**Problem statement:** Return every line of the data below that contains the string "height", copying each such line in full.

**The records:**
★ ★ ★ ★

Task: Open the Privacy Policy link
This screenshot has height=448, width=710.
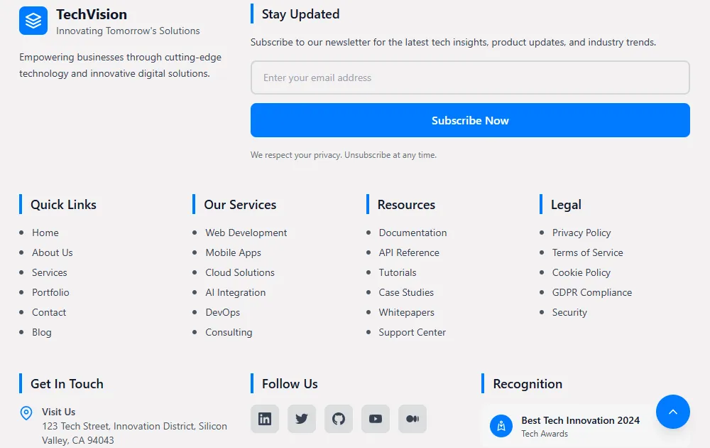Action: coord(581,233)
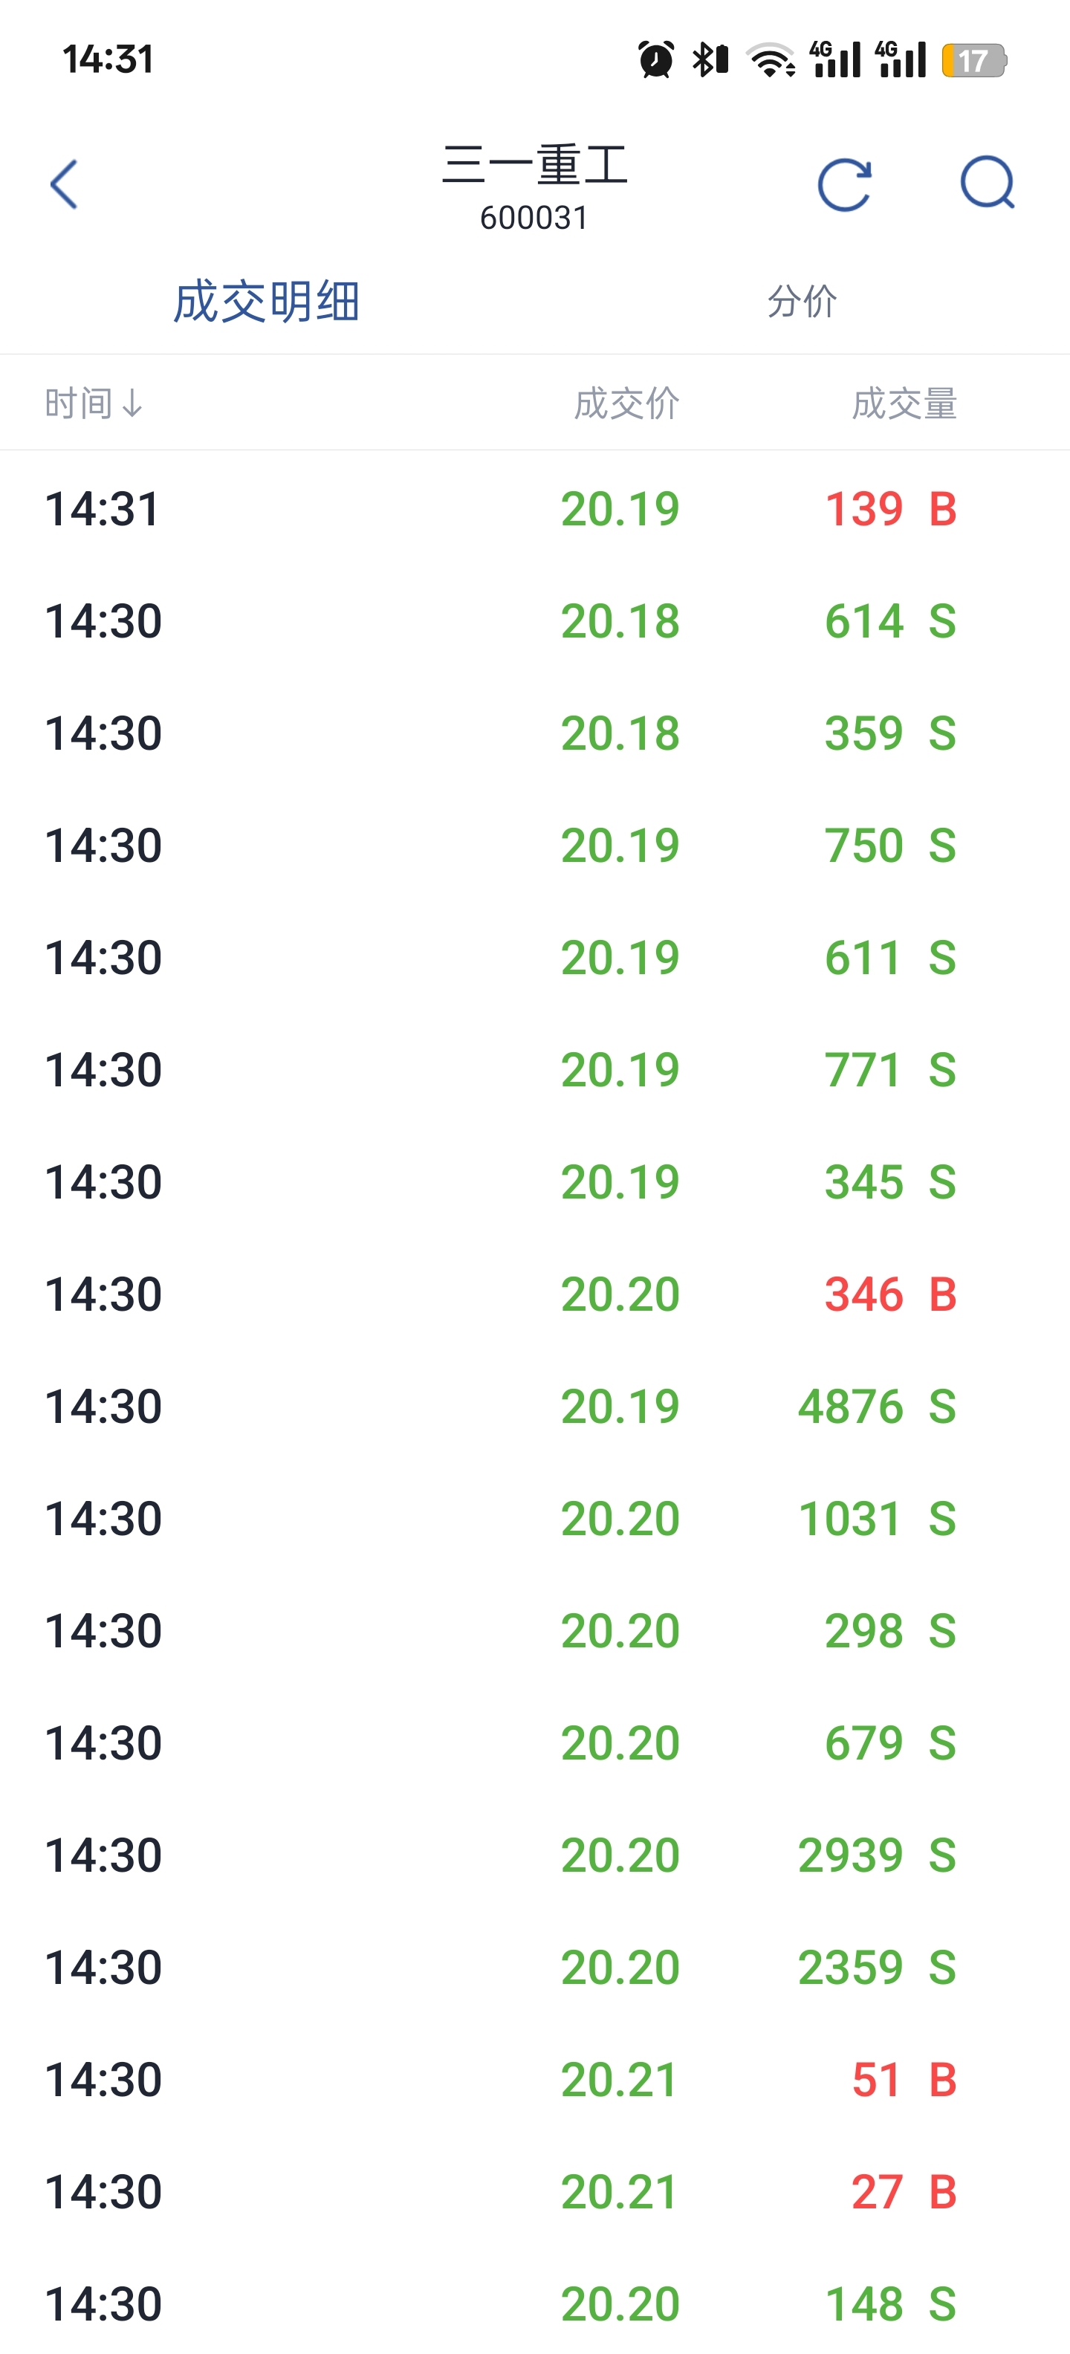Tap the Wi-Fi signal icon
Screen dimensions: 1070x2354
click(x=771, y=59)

★ ★ ★ ★

**Exercise output:**
This screenshot has height=448, width=710.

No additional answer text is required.